There is also an ethical/humanitarian component to this topic. Poorer countries, even in our Middle East region, are being made poorer by high energy bills. The higher the oil prices, the higher the fiscal debt, which is impacting ordinary folk who suffer from regular power cuts. Those states deserve a break!
Investors in the Gulf shouldn’t listen to negative sentiment. This area is one of the world’s wealthiest. It is politically stable and our leaders have their hands firmly on the rudder. They know how to steer us through choppy waters especially after learning lessons from the 2008 global downturn which occurred through no fault of our own. Credit must go to Saudi Arabia, the United Arab Emirates and other GCC countries, which stood firm against various OPEC member states keen to diminish oil production in order to generate a hike in prices in response to political or economic pressures. Gulf leaderships are not reactive in a kneejerk fashion; they carefully study the big picture and weigh pros and cons over the long term, which is why our area has enjoyed phenomenal economic success.

+===+

EXERCISE TASKS:
a - Rewrite the paragraph of the text on oil prices and the Gulf that begins "There is also an ethical/humanitarian component" in shorter form, keeping its main facts.
b - In the text on oil prices and the Gulf, swap "oil prices" for "fuel prices" in the passage that begins at "There is also" and stops after "deserve a break!".

+===+

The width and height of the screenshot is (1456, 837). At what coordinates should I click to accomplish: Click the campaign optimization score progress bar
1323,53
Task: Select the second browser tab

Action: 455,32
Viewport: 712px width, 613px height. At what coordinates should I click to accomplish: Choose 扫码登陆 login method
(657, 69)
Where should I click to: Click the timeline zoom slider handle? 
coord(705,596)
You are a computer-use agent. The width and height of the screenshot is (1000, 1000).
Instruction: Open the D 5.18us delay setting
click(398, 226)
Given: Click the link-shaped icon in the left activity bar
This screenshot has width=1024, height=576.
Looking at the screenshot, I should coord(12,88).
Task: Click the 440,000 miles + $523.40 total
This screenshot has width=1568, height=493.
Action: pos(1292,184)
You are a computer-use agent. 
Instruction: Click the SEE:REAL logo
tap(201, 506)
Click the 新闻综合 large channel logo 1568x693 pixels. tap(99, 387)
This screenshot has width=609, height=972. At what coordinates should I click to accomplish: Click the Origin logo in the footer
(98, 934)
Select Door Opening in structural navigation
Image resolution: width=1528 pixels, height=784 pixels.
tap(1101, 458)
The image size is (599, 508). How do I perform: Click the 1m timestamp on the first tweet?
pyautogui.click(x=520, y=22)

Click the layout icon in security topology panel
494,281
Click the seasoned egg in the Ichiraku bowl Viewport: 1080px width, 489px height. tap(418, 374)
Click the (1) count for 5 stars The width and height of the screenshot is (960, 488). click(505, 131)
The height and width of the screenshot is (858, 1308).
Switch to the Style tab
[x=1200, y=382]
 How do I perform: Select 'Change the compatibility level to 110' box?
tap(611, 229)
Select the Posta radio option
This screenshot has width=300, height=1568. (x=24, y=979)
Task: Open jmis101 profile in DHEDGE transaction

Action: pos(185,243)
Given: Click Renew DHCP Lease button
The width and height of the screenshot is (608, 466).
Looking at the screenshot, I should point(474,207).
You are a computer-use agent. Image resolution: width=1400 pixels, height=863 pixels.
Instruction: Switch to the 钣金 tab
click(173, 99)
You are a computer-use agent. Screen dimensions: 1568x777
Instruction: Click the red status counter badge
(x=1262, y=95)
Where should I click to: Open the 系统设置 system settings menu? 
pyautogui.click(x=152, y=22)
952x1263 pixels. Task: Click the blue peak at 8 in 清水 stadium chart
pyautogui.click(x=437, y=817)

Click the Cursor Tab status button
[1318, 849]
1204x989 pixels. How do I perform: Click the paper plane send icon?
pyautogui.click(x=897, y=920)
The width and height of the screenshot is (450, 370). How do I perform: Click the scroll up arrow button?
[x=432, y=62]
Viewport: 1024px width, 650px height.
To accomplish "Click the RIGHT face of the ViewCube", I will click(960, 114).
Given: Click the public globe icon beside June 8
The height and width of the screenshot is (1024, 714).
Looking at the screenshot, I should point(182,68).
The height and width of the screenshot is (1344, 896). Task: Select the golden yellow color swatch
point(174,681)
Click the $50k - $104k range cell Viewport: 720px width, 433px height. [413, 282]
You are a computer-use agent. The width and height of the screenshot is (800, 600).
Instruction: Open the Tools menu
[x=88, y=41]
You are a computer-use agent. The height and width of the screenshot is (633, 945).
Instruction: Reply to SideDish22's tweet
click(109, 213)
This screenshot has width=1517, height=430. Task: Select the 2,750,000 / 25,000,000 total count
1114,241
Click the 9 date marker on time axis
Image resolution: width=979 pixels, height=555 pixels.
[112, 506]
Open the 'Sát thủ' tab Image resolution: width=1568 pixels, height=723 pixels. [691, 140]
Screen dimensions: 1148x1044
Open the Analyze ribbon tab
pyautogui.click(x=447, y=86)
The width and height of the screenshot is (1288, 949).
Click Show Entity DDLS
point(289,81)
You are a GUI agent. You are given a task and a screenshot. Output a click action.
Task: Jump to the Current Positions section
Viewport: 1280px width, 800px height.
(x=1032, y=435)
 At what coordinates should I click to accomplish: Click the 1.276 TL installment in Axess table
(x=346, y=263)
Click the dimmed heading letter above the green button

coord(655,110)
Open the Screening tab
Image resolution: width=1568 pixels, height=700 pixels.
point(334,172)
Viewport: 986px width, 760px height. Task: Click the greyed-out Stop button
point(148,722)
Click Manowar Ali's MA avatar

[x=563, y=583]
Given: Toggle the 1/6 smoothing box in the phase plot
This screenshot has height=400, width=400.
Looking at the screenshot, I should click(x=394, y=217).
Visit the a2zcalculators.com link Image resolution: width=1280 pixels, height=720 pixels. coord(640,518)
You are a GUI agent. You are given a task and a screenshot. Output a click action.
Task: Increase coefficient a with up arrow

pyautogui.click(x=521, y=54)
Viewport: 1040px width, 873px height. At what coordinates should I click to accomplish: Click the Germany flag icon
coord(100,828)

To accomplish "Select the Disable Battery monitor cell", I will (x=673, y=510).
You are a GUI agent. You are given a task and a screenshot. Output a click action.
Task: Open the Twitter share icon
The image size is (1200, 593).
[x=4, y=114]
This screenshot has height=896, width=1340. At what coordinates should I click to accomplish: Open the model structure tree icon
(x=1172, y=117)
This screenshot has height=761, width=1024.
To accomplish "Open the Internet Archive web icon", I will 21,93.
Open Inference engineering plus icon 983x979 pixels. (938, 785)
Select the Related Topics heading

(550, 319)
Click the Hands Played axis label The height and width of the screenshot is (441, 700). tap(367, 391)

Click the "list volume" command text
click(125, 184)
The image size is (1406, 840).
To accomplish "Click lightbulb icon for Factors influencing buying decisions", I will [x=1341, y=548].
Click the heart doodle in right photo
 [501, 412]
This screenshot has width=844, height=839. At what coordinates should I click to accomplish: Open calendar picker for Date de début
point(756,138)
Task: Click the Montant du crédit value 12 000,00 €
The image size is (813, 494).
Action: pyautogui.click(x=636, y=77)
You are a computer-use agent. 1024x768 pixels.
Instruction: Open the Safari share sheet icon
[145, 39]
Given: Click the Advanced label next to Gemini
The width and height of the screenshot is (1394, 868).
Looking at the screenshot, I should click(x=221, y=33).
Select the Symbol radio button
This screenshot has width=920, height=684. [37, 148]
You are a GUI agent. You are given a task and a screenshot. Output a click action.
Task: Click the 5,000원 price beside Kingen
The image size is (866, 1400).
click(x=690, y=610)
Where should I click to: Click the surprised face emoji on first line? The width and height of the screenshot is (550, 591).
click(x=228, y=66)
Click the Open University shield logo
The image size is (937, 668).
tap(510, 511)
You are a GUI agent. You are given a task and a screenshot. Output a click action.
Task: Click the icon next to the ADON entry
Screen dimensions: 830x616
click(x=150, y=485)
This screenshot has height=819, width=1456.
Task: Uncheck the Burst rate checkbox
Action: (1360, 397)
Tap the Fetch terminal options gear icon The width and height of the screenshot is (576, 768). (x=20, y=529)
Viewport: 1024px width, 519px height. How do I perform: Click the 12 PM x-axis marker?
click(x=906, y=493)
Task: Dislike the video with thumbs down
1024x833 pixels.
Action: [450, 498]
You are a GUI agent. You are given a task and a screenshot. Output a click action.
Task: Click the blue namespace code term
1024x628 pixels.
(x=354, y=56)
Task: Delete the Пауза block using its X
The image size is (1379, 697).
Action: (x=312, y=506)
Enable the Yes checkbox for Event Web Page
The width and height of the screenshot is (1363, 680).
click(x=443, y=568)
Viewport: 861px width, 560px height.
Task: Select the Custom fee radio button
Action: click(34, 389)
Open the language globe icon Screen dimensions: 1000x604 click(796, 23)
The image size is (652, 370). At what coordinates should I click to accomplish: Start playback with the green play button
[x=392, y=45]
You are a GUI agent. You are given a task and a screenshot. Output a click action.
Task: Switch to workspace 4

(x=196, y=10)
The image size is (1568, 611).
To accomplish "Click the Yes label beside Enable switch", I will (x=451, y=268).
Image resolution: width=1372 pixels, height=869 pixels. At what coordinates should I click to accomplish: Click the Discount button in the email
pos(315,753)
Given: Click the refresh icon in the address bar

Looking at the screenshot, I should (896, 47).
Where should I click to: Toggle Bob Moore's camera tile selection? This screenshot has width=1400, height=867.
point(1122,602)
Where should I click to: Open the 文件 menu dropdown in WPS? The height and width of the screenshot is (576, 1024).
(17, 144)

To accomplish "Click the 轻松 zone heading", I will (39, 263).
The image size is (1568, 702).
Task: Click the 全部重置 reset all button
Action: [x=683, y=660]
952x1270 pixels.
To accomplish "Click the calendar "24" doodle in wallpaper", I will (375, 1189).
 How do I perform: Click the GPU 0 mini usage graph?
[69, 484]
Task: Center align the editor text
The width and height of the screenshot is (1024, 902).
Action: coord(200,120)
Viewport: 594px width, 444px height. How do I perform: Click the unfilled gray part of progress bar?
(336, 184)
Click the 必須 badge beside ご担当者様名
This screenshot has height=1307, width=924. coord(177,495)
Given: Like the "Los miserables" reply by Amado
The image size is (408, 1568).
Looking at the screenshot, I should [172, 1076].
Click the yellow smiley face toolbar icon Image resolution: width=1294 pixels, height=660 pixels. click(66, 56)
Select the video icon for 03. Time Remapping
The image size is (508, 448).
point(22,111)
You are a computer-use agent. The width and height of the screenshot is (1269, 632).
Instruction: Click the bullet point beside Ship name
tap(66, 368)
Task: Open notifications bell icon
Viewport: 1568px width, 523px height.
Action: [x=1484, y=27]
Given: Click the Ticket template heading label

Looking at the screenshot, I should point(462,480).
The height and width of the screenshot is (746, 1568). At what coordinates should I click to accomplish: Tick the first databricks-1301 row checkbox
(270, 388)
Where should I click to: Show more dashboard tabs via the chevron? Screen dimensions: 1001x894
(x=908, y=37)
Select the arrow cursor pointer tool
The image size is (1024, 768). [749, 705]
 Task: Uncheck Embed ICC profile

+===+

ANSWERS GIVEN:
a - The topic also has an ethical and humanitarian side: high energy bills are making poorer countries, including some in the Middle East, even poorer. Higher oil prices raise fiscal debt, which hurts ordinary people who suffer regular power cuts. Those states deserve a break.

b -
There is also an ethical/humanitarian component to this topic. Poorer countries, even in our Middle East region, are being made poorer by high energy bills. The higher the fuel prices, the higher the fiscal debt, which is impacting ordinary folk who suffer from regular power cuts. Those states deserve a break!